Can you rewrite the stretch from the line with "Switch to the Berichte tab" through the line with "[x=716, y=207]" in the records below, putting "Reports" in place of "Berichte", changing nothing else, and omitting the pictures?

[Start]

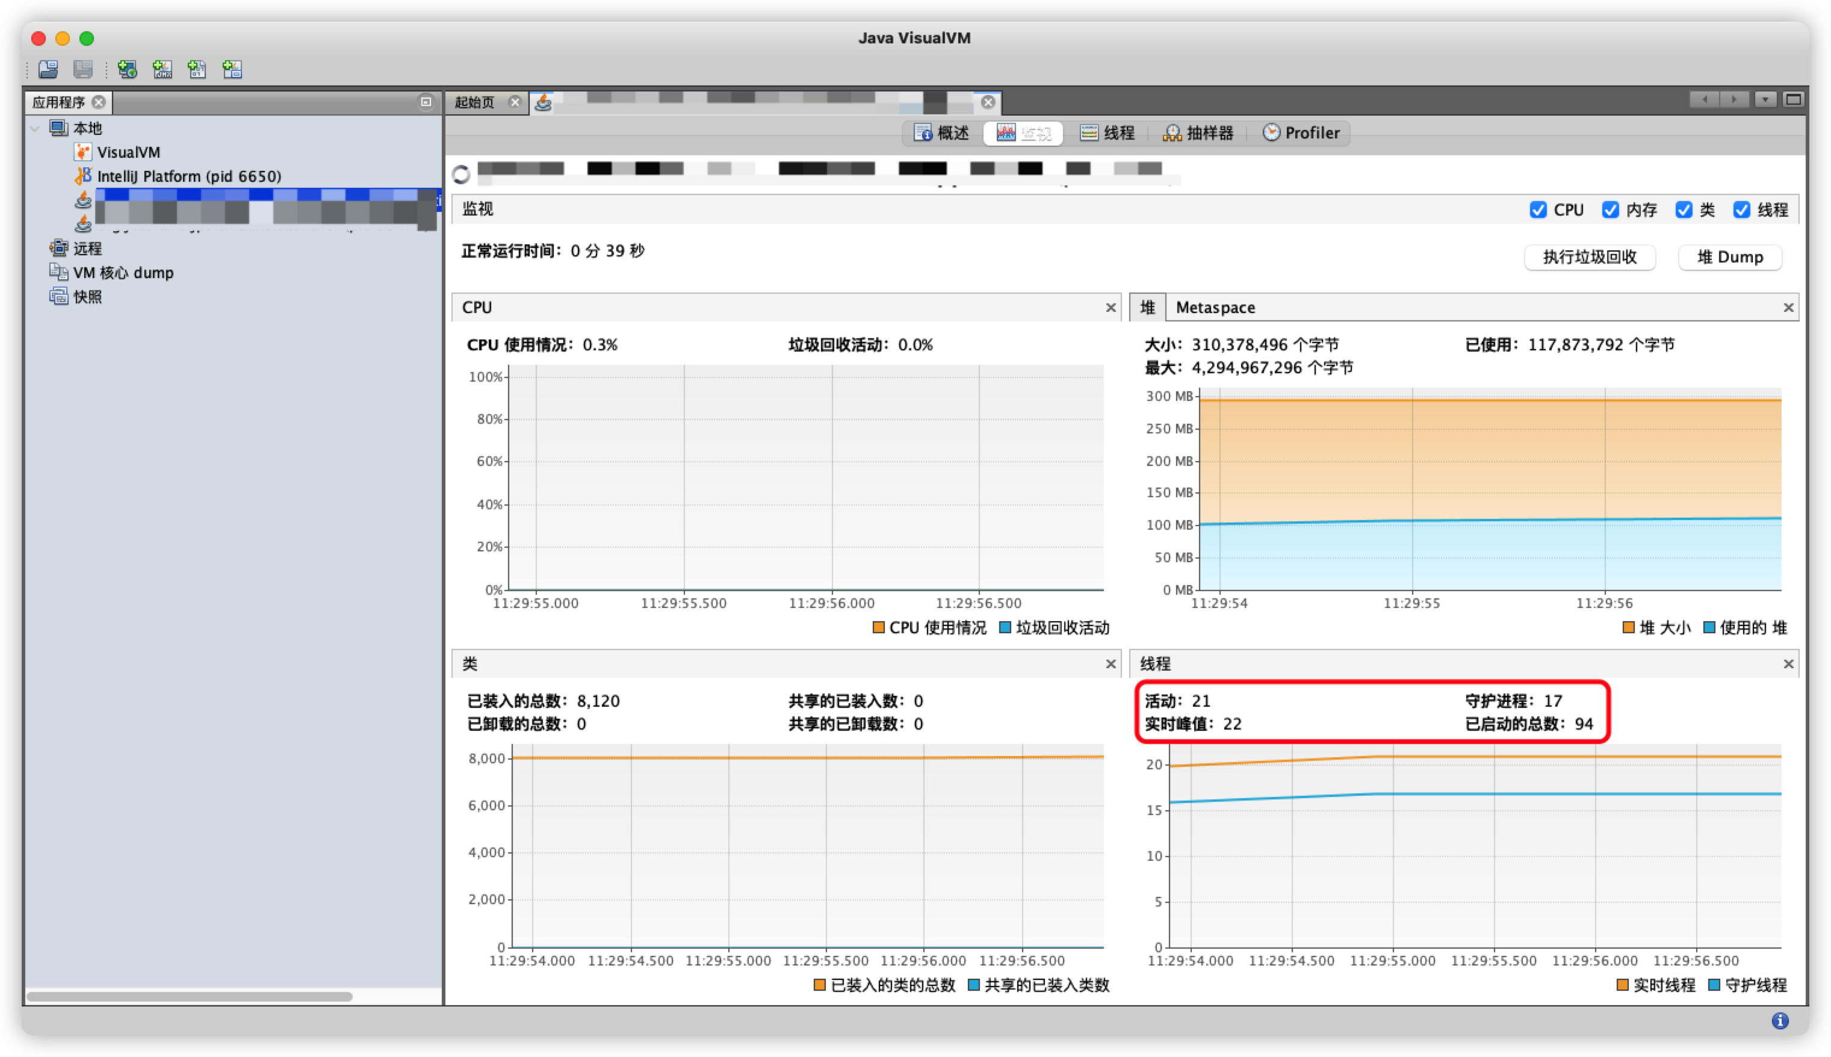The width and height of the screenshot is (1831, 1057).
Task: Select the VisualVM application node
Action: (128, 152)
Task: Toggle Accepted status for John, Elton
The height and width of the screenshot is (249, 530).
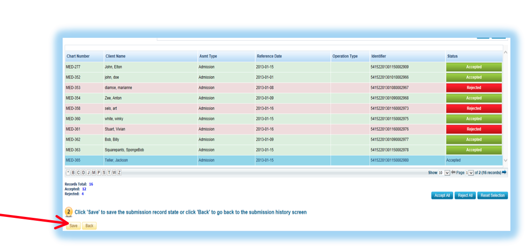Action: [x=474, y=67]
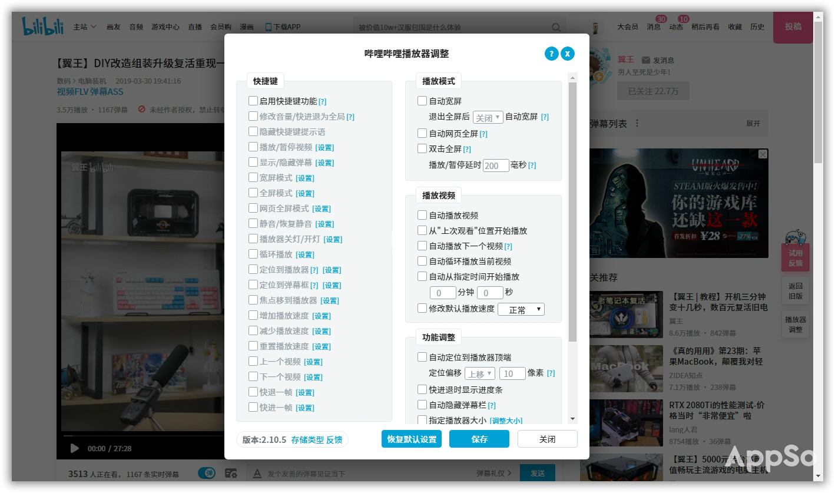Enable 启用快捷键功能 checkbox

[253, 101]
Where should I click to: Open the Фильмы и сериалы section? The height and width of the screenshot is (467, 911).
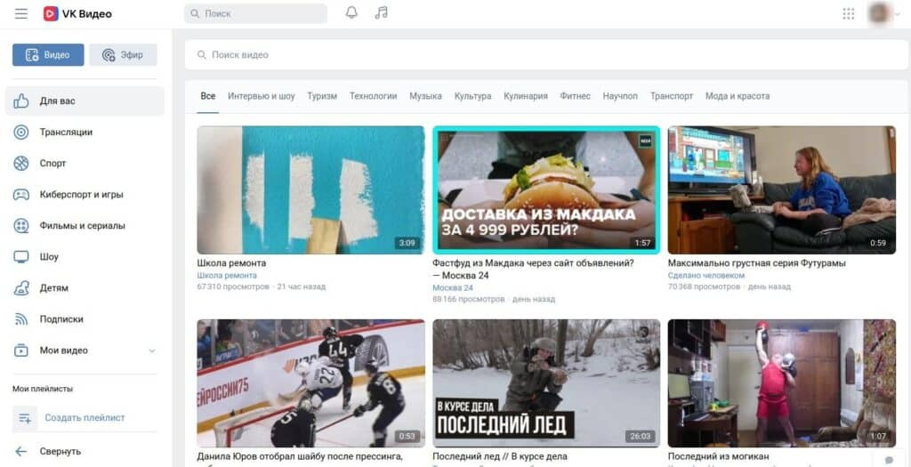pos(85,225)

[End]
[Start]

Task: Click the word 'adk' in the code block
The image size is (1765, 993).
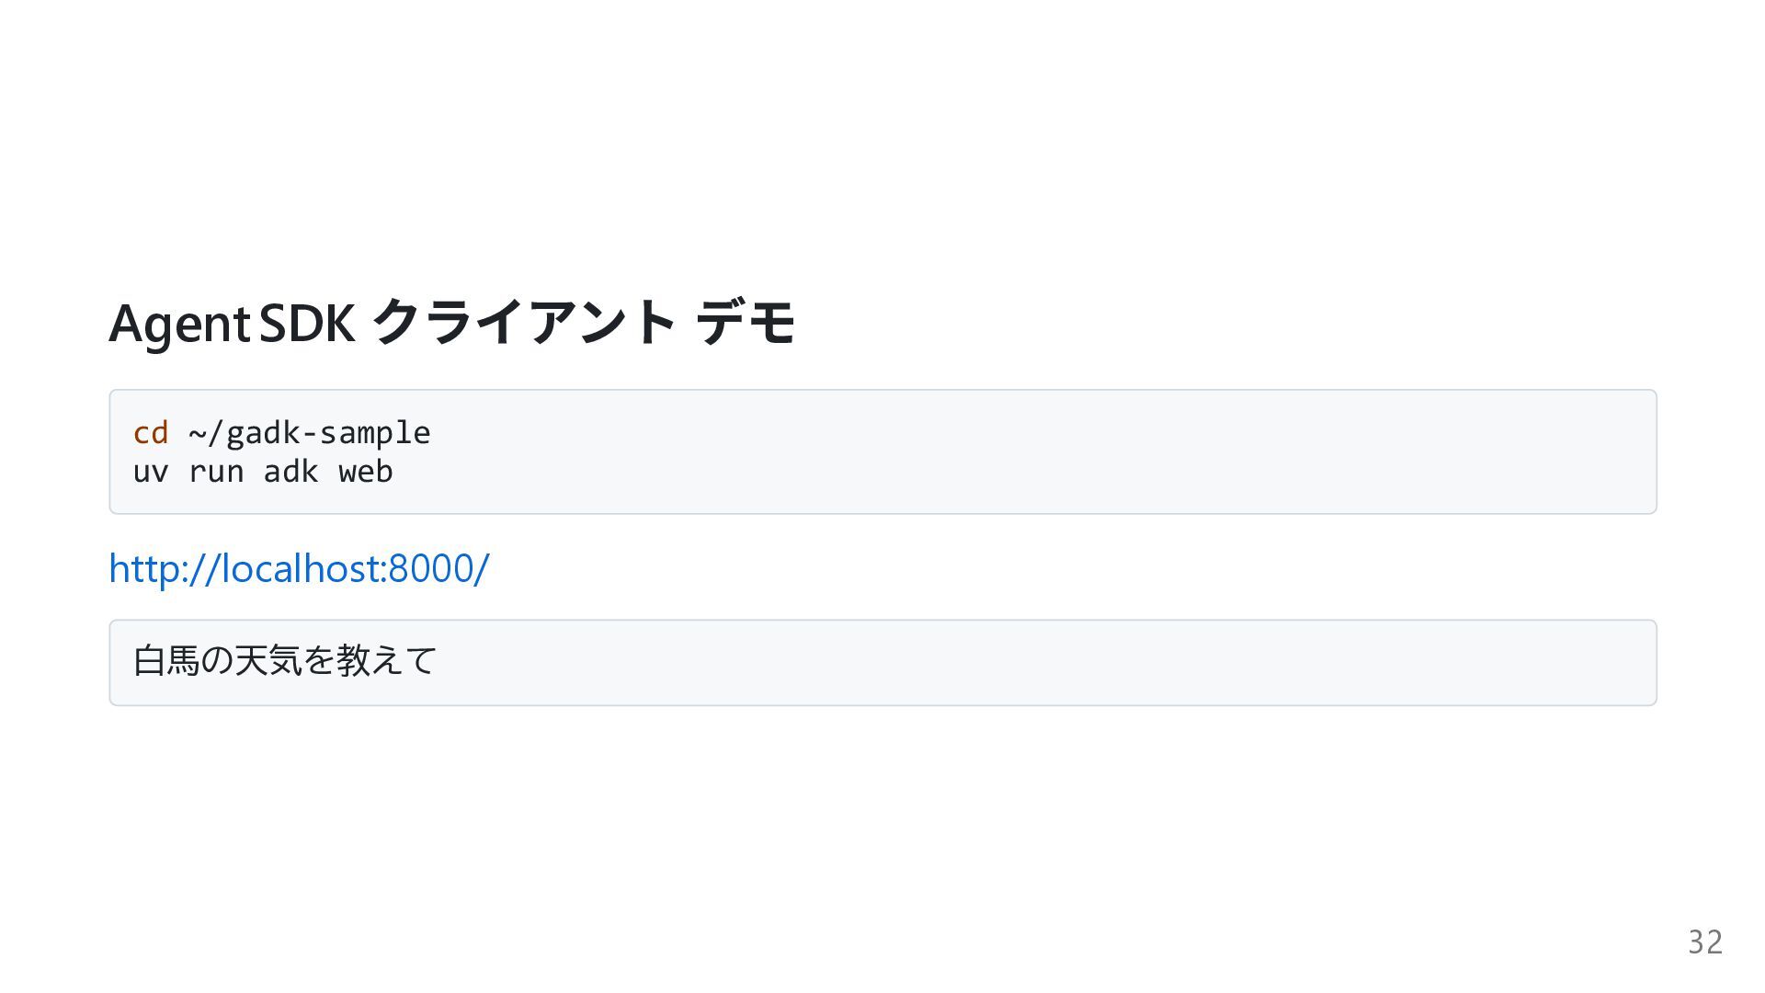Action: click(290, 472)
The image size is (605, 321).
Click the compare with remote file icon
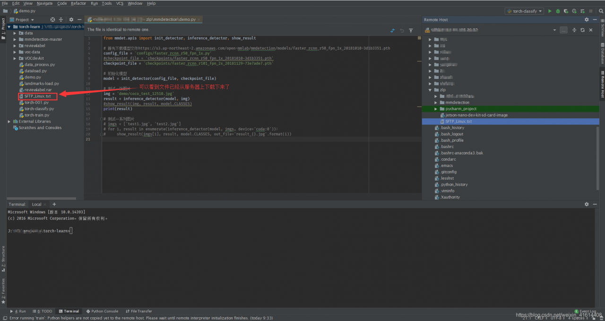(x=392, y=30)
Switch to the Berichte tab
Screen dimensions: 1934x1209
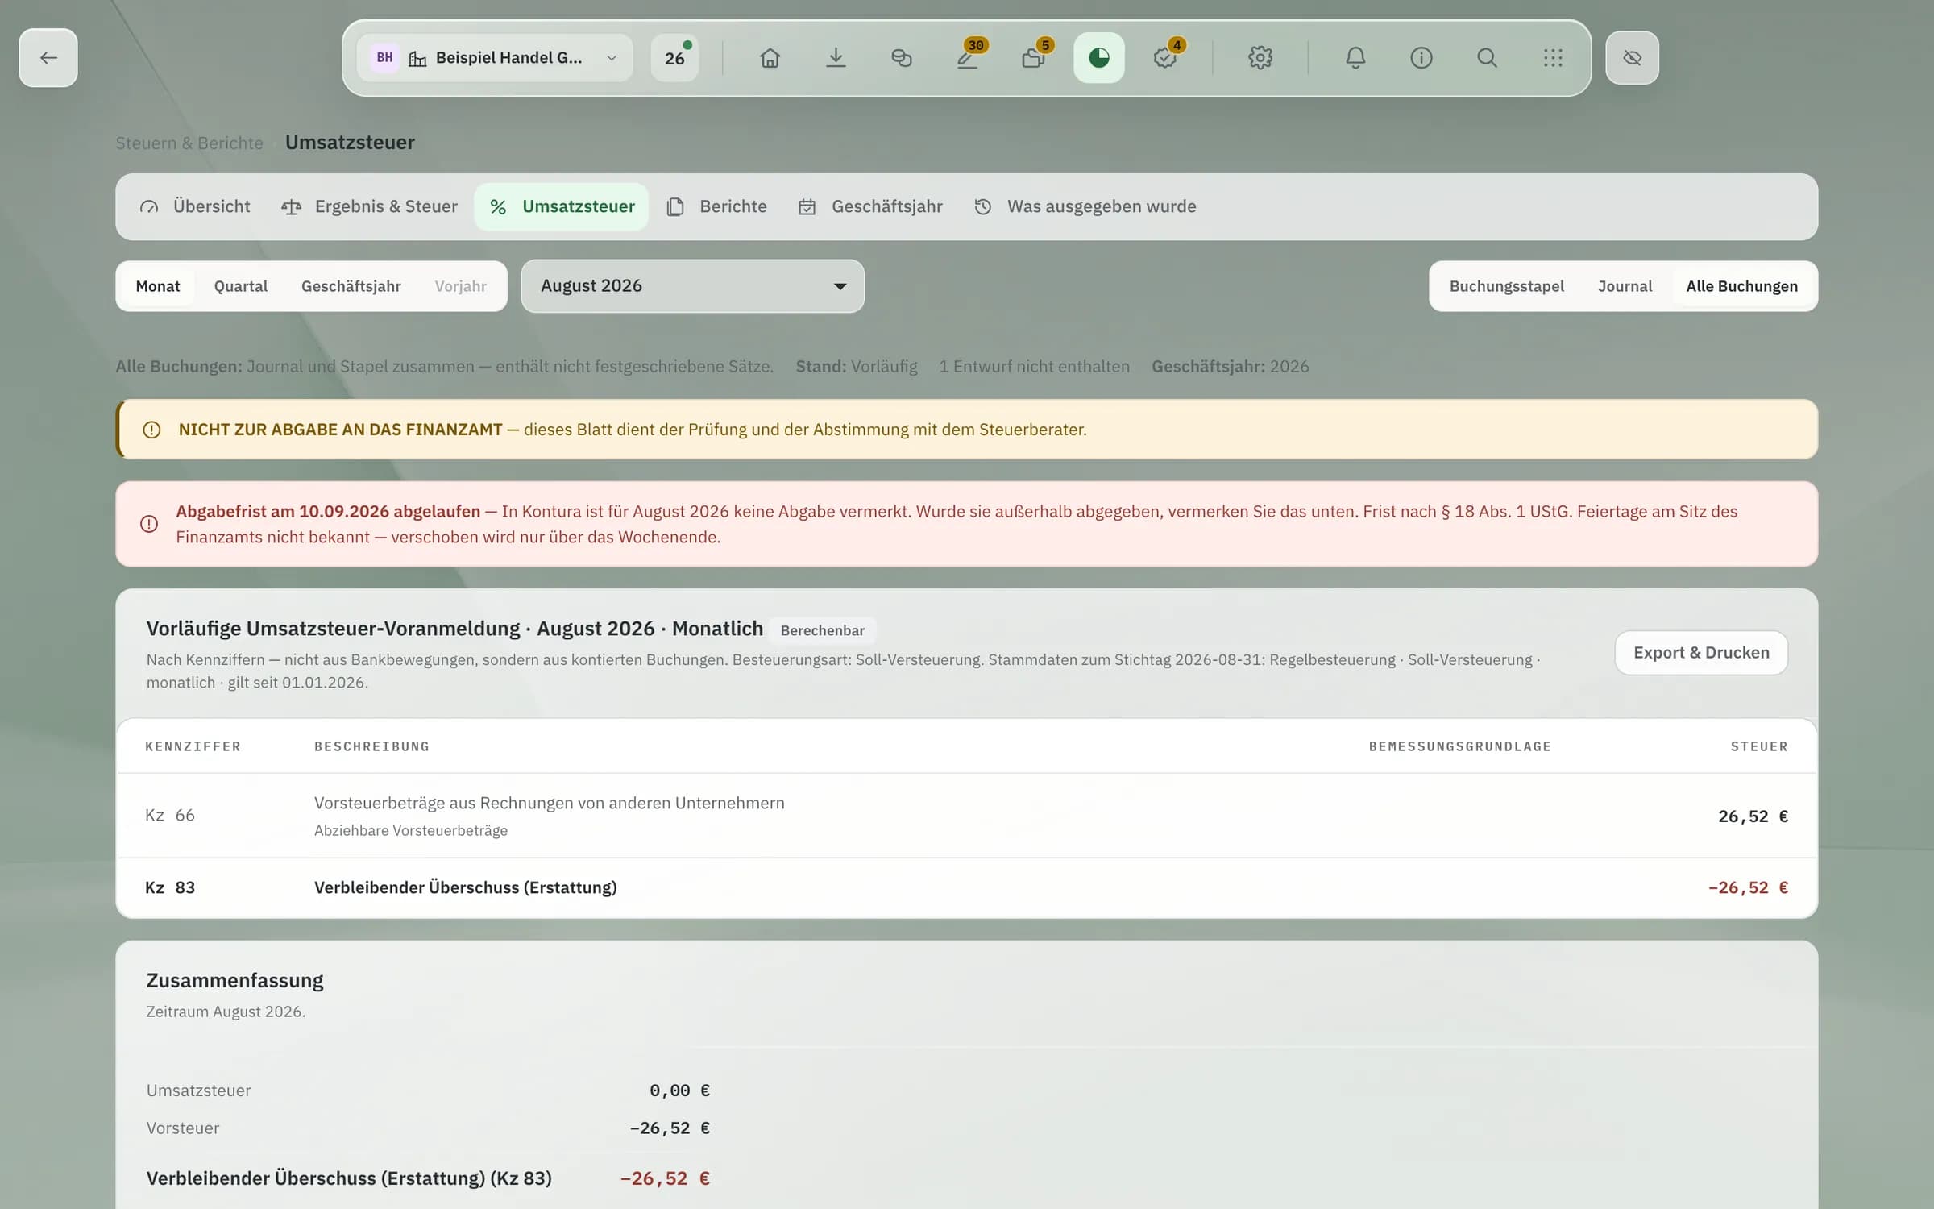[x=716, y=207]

[End]

▶ Solution for this exercise
Switch to the Reports tab
Screen dimensions: 1934x1209
[x=716, y=207]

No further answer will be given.